Ingredients	Amount (kg/m3)
Portland cement CEM 42.5	500
Water	175
Sand (2–5 mm)	990
Fine sand (fineness modulus of 2.1)	810
SF	80 and 120
BF	0 to 6
PF	0 to 2
Melflux 2651F superplasticizer	Varied to achieve 13–15 cm slump

shows the composition of fine-grained concrete is used.

The sand grading curve is shown in Figure 1. The shape of corrugated SF is shown in Figure 2. The normative tensile strength of the SF was 1335 MPa. The steel fiber dimensions are as follows: 50.0 ± 5.0 mm length; 1.0 ± 0.1 mm thickness and of 5.0 ± 0.1 mm wave width [18]. The lengths of BF were 12 and 24 mm with 16 µm diameter. The lengths of the PF were 12 and 18 mm with 20–33 µm diameter. The BF has a tensile strength of 2.8 GPa and modulus of elasticity of 85 GPa, while the PF has a 400 MPa and 4 GPa, respectively.

Production of HFRC has included adding BF or PF to the superplasticizer and mixing for about 40–60 s by a laboratory mixer. The fibers were added in a small amount to avoid fiber balling and produce concrete with uniform materials consistency. After that, cement was added to the loosed fiber and mixing continued until a homogenous suspension was obtained.

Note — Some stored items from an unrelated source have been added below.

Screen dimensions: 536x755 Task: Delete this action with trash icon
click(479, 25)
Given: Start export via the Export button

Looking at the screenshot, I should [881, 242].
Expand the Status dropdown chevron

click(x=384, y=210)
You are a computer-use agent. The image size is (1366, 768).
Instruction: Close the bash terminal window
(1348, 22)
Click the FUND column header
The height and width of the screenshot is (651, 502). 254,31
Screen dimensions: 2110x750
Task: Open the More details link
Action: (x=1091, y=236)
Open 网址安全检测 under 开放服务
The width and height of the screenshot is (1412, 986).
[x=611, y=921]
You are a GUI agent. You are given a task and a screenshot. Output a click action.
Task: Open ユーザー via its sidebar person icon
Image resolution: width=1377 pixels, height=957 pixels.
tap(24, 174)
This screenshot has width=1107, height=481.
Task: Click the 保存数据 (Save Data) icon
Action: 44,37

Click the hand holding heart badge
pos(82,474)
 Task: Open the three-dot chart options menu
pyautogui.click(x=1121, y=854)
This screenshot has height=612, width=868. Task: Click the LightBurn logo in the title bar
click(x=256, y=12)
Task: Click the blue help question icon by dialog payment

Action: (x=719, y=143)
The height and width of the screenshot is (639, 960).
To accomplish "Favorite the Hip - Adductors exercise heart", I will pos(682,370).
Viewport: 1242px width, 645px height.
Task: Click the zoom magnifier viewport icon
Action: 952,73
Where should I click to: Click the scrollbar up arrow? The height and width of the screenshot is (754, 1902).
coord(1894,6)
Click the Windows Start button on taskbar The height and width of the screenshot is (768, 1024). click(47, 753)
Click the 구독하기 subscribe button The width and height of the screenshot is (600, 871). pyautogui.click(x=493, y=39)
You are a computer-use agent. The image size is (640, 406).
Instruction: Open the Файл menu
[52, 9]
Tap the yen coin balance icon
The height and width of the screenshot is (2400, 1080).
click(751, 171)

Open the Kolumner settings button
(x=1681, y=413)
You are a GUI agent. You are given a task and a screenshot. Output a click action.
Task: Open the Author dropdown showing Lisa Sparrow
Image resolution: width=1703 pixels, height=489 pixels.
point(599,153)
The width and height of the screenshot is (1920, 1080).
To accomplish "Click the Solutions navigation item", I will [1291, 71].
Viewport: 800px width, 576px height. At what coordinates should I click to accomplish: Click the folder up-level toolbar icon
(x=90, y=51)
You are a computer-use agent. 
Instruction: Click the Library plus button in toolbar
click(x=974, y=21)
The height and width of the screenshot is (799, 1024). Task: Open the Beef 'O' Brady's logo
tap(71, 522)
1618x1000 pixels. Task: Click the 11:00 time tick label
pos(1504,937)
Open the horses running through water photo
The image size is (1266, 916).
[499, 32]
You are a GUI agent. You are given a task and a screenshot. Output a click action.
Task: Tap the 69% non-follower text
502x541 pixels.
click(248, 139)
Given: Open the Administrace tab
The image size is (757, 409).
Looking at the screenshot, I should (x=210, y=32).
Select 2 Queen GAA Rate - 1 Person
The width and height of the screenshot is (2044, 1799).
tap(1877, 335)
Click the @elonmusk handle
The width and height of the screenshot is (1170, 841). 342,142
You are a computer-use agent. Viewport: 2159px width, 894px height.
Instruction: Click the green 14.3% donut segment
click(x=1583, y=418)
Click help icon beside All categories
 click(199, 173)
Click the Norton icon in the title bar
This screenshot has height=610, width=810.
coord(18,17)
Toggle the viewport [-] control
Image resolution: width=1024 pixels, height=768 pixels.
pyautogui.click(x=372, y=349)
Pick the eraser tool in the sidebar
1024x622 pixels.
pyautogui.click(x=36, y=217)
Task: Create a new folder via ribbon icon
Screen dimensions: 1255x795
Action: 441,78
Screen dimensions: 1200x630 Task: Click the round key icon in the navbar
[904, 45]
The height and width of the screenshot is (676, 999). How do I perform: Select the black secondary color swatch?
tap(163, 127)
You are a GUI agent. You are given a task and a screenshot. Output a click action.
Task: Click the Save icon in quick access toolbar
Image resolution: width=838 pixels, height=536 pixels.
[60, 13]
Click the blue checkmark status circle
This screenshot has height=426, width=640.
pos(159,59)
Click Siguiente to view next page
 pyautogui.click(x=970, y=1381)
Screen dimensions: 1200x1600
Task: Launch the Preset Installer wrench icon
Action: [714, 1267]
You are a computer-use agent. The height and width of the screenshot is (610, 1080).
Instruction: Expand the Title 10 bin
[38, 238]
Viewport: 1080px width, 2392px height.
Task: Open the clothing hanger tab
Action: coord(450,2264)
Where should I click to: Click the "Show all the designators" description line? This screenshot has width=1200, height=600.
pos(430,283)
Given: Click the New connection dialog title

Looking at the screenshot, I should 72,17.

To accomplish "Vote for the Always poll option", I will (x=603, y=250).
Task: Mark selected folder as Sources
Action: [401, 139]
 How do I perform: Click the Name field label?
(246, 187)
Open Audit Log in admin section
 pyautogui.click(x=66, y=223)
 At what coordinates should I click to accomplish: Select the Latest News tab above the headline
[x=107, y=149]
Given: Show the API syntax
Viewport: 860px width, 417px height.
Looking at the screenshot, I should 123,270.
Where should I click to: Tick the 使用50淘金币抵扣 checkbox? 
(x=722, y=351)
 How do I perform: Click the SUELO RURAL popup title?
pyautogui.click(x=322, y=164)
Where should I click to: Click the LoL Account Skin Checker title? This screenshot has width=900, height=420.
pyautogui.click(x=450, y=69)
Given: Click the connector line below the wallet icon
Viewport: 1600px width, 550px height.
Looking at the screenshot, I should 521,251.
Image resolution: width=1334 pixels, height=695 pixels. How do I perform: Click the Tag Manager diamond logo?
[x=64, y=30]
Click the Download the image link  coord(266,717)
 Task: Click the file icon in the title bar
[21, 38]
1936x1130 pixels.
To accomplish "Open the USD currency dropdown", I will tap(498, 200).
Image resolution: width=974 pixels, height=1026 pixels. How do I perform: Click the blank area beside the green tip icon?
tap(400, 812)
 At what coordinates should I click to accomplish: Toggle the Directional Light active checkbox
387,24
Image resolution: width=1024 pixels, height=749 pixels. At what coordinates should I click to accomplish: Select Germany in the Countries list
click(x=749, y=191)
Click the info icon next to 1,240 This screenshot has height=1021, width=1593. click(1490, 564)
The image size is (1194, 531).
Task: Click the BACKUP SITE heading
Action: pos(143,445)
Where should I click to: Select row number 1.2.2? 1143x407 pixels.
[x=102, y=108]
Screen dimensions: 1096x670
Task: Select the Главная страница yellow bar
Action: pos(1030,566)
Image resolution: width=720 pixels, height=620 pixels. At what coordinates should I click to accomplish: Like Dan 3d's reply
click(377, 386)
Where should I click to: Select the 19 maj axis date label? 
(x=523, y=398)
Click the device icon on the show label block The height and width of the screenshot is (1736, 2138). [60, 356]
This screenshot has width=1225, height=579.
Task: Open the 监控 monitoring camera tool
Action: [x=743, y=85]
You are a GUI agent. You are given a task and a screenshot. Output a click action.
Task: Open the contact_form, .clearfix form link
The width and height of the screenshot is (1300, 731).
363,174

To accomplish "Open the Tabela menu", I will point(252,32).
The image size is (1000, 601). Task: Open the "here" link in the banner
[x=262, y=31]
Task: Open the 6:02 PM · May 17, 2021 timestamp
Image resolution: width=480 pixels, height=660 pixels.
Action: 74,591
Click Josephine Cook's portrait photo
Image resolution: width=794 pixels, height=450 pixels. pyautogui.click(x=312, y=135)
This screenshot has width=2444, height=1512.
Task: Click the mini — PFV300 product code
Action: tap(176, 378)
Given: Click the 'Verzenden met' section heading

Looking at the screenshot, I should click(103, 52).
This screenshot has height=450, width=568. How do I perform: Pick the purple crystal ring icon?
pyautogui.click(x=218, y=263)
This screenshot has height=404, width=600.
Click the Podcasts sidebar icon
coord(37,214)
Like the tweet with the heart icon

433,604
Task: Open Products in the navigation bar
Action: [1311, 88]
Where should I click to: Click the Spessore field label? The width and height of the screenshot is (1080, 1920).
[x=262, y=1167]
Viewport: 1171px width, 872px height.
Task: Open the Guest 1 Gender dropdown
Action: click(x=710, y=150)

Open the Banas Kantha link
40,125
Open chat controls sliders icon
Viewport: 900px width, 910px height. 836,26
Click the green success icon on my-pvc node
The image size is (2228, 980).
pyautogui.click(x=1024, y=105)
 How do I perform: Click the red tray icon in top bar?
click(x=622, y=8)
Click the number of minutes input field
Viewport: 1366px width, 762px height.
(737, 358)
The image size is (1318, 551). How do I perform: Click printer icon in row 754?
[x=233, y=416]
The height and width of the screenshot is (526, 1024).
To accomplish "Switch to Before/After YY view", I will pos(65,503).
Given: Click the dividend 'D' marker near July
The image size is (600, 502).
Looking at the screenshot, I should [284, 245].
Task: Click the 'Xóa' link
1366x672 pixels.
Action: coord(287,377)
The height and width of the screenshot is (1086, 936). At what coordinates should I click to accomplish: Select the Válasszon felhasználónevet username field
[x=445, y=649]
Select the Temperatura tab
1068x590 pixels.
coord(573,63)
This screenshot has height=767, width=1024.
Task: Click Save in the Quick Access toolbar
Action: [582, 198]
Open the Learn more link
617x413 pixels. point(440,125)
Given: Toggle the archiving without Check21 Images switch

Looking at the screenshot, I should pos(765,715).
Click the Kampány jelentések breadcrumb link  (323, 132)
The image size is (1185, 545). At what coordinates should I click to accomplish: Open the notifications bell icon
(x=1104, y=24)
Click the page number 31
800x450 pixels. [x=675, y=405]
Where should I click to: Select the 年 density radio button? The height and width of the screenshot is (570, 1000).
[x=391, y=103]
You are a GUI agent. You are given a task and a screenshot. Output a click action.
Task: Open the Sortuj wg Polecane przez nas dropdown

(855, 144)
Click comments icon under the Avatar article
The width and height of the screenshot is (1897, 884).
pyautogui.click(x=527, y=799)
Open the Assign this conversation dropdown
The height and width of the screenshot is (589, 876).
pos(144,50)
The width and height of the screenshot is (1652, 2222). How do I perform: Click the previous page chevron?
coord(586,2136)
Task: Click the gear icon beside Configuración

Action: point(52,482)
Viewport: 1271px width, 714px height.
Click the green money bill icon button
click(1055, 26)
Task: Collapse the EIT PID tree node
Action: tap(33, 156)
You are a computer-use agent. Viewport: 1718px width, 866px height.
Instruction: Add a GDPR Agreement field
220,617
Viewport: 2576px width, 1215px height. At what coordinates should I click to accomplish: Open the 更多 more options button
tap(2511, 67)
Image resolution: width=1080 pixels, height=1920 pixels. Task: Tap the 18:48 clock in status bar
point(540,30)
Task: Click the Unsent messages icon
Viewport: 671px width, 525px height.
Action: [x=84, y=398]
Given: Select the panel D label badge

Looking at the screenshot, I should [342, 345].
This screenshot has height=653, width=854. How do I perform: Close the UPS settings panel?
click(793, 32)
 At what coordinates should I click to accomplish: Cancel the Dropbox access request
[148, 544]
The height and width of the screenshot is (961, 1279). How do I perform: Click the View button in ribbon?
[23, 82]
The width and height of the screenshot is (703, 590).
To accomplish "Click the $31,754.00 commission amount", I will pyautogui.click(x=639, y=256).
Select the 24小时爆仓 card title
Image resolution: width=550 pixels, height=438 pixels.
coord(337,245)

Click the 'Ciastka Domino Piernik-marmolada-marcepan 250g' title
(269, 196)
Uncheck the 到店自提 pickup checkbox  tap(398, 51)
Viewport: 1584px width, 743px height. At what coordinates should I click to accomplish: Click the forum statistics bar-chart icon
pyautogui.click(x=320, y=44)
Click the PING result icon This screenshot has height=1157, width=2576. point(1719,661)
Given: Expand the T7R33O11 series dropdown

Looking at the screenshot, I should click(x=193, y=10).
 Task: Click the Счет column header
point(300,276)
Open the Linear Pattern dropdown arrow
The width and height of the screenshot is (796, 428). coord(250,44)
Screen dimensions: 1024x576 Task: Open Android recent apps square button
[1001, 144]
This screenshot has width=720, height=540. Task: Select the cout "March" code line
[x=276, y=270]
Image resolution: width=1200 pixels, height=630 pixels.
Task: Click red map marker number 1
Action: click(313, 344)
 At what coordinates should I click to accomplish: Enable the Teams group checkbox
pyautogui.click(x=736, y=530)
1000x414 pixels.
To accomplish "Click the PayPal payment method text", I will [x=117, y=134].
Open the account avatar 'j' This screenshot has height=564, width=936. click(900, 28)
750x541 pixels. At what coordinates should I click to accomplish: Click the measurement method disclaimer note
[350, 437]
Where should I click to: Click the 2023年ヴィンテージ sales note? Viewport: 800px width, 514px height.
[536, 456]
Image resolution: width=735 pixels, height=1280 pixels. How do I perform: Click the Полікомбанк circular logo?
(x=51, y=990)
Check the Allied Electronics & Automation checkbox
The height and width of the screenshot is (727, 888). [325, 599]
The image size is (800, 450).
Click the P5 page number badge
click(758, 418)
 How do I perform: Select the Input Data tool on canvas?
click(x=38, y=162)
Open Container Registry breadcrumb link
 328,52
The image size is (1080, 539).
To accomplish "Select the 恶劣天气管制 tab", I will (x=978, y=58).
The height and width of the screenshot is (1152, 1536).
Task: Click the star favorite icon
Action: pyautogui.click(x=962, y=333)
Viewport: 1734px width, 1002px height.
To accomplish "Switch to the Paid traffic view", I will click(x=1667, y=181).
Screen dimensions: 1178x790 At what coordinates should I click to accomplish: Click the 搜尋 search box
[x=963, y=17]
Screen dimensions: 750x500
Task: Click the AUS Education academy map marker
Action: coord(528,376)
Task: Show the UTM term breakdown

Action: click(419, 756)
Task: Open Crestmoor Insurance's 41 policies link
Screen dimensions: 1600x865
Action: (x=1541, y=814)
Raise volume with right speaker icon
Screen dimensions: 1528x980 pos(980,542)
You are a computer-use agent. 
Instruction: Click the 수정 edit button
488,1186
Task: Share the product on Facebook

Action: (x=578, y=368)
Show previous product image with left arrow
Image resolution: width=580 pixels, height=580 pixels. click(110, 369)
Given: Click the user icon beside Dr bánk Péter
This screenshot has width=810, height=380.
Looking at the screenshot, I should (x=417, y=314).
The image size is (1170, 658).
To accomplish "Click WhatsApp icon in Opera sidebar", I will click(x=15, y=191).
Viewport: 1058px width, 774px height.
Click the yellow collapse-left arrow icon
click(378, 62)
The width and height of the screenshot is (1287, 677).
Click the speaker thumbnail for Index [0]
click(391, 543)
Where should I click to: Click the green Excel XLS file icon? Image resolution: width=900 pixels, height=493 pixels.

At the following stage, the aggregate was added in the suspension followed by SF while continuously mixing. Following such technology avoids fiber clumping and enables obtaining a concrete mix with necessary homogeneity.

3.2. Tested Specimens, Equipment and Procedure

For casting the concrete specimens, standard molds were used. The specimens were compacted on a vibration table. After 24 h of normal hardening, the specimens were kept in the environmental control room (relative humidity of over 90% and temperature of 18 ± 2 °C) until the test day.

A hydraulic testing machine with load capacity of 1000 kN was used to carry out the compressive strength tests. The applied load rate was 0.3 kN/s. Nine cubic specimens (100 × 100 × 100 mm) were tested: three at 1 day, three at 7 days and three at 28 days.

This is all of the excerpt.